J'ai ouvert ce blog pour vous parler de "ma ville lumière" PARIS. J'y suis née et j'y habite. Je vous parlerais de mon quartier le 19ème arrondissement, ainsi que des endroits que j'aime pardessus tout, comme Montmartre et l'Île de la Cité. Je vous parlerais aussi des expositions que j'ai vu, des concerts ainsi que des défilés de tous genres. Bienvenue chez moi ...
Parvis de Notre Dame de Paris : Statue équestre de Charlemagne
Louis et Charles Rochet se lancent en 1853 dans la création d’une statue de Charlemagne, à la suite de la création de deux autres statues équestres : Don Pedro 1er à Rio de Janeiro et Guillaume le Conquérant à Falaise.
L’œuvre figure dans sa version en plâtre à l’Exposition Universelle de 1867, et, en bronze, à celle de 1878 comme chef-d’œuvre de la production des fondeurs Thiébaut.
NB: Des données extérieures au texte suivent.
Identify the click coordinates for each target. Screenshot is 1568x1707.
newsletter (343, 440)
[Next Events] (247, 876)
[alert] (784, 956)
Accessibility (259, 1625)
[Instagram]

C’est une réussite majeure de la fonderie d’art parisienne.
En 1879, le Conseil municipal autorise l’exposition de la sculpture sur le parvis de Notre-Dame, mais elle n’est mise en place qu’en 1882 sur un châssis de bois recouvert de toile et demeure dans ces conditions provisoires pendant vingt-six ans. En 1895, la Ville de Paris acquiert finalement le monument, en dédommageant les fondeurs du seul prix du bronze.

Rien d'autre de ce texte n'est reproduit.